Les fleurs ont eu beaucoup de mal à sortir le nez, je ne sais pas vraiment pourquoi. Or, j’adore les fleurs… Les fraisiers ont peu donné. Elles ont aussi été envahi par les fourmis. Le pot vertical est en fait une très mauvaise idée.

Fraises des bois en train de mûrir dans leur pot vertical
Fraises Reines des Vallées

Et surtout, j’ai cru perdre mes arbustes qui m’accompagnent depuis 7 ans : jasmin étoilé, chèvrefeuille et camélia. Les deux derniers semblent un peu près sorties de la zone critique, grâce à un rempotage d’urgence en août pour le camélia et une suppression quotidienne des feuilles malades pour le chèvrefeuille. Par contre, mon jasmin étoilé reste dans un état compliqué suite à la canicule. Pour protéger au mieux M. Pan de la chaleur, le mur extérieur avait été recouvert d’une couverture de survie. Cependant, les rayons du soleil étaient renvoyés directement sur le pauvre jasmin étoilé qui n’en demandait pas tant… Je pense rempoter le jasmin dans un pot plus à l’ombre, et mettre à la place un citronnier, qui devrait mieux résister aux rayons directs. Je croise les doigts pour l’année prochaine.

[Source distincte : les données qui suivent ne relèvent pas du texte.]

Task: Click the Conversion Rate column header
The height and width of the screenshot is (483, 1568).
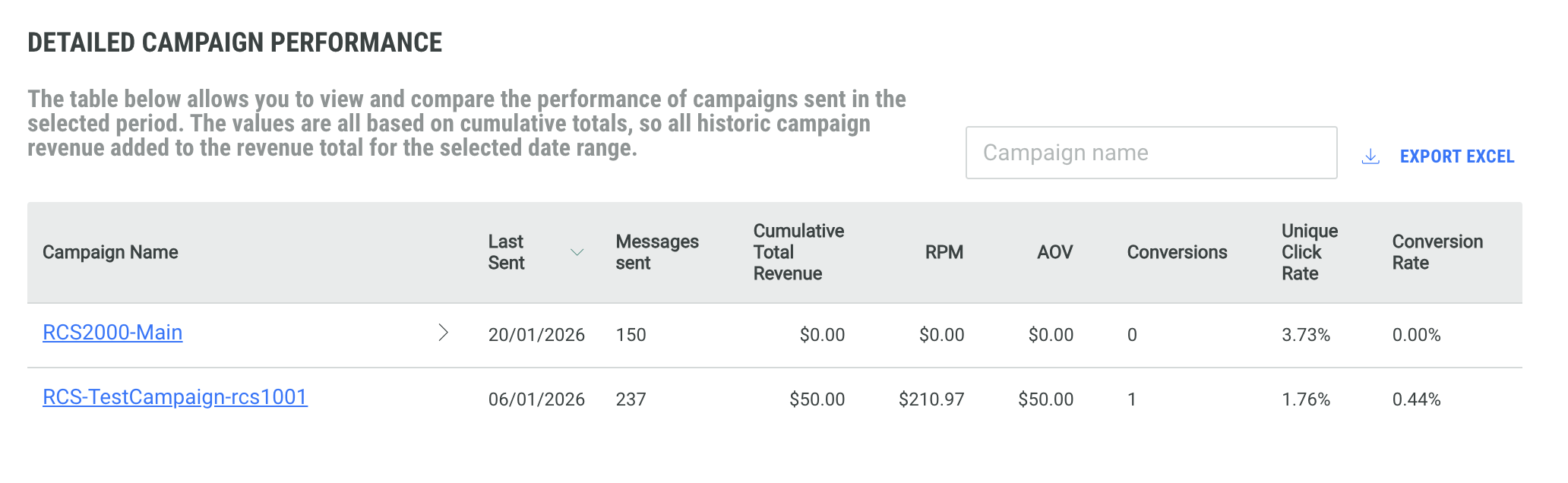Action: coord(1437,252)
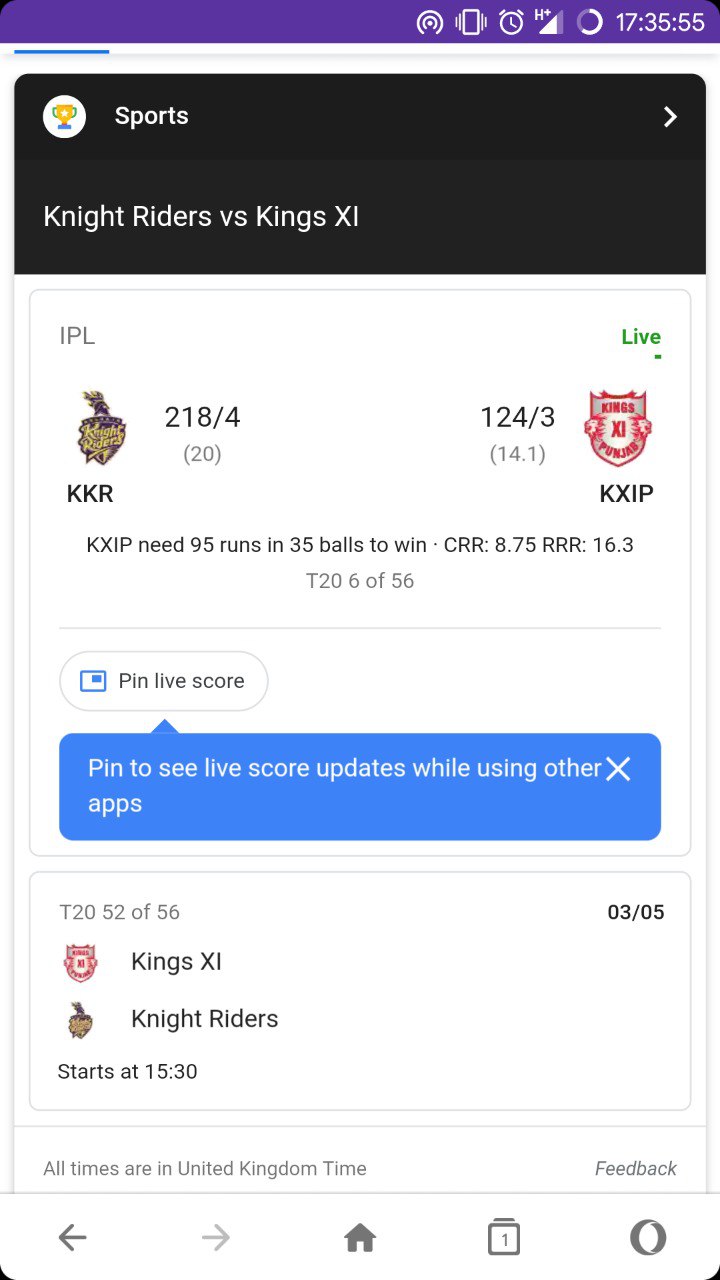Tap the alarm icon in status bar

click(x=511, y=21)
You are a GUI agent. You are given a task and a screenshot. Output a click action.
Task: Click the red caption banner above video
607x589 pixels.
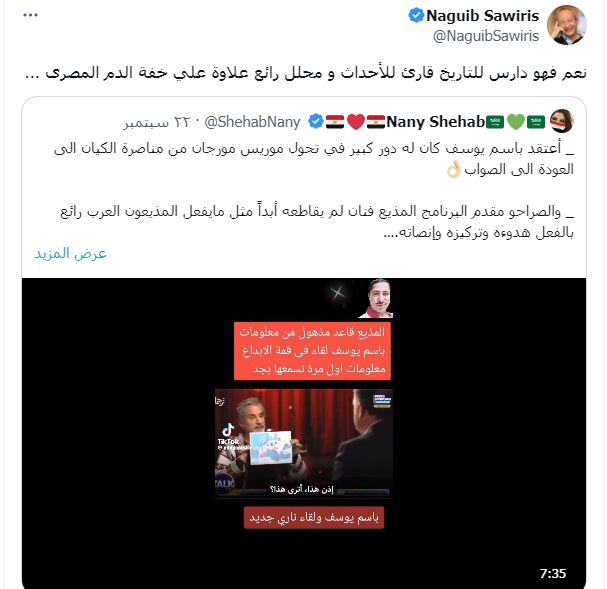point(312,351)
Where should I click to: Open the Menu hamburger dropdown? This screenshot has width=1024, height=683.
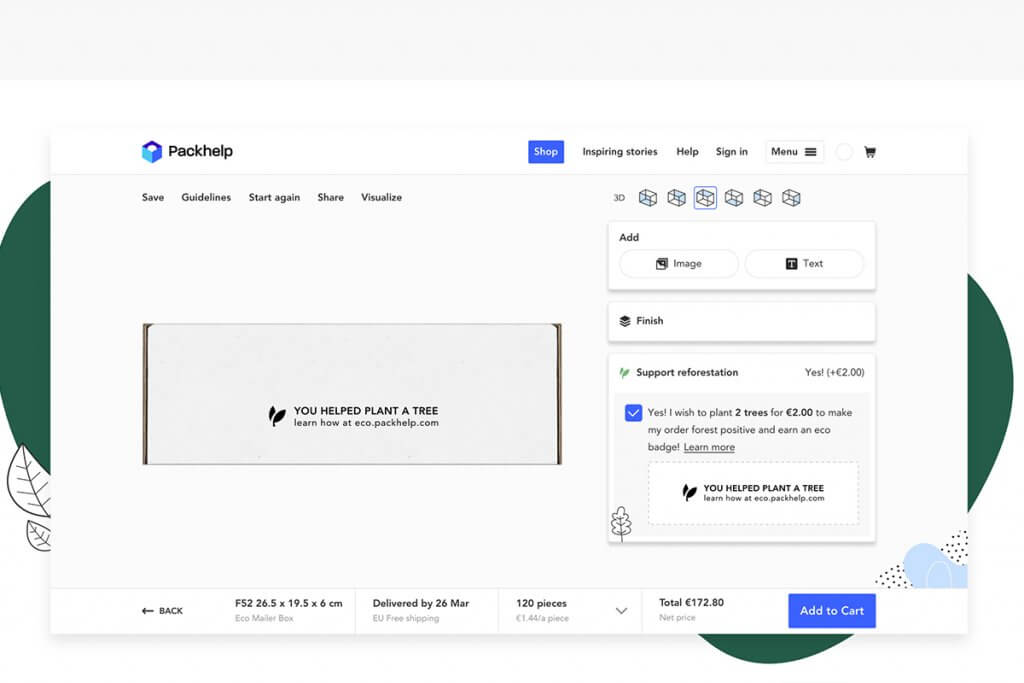click(x=794, y=152)
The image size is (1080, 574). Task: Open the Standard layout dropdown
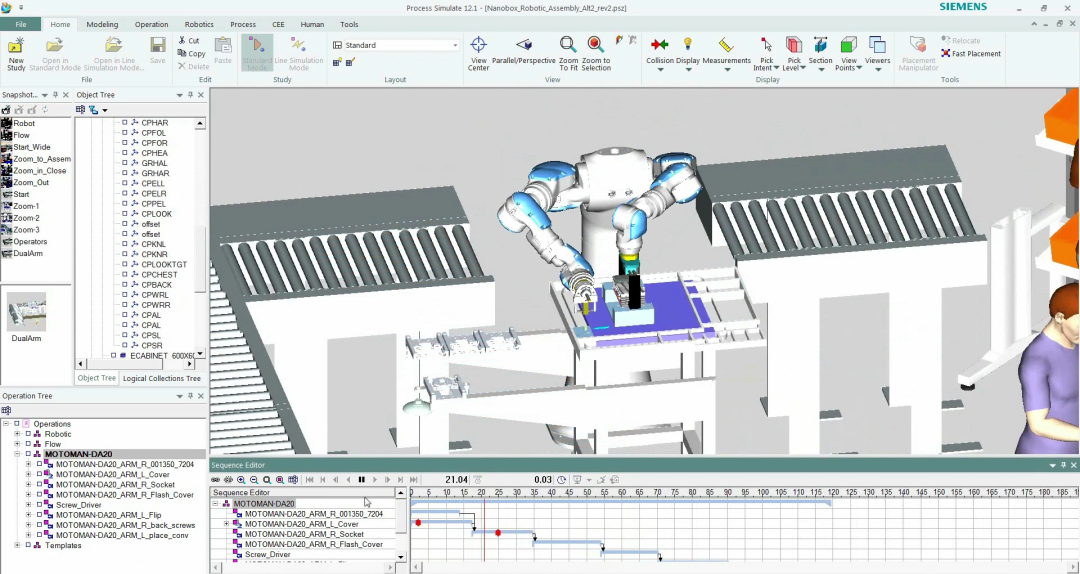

J’ai déjà prévu des semis supplémentaires : lavande, sauges et encore un espèce différente de petites tomates. J’aimerai beaucoup réussir les fleurs, la couleur me manque. J’ai aussi craqué pour du basilic pourpre qui me faisait de l’œil depuis plusieurs années. Ce seront les lapins qui vont être contents !

M. Pan le lapin noir et blanc mange une carotte rouge-orangée en regardant l'objectif dans les yeux.
M. Pan a apprécié la carotte !

Et cette fois-ci, je pourrai compter sur mon carnet de plantation, pour encore améliorer mes semis/plantations au printemps prochain.

Sur ce, je vous souhaite une très belle année 2023, pleine de luttes gagnées, de sororité et d’amour pour vous-mêmes.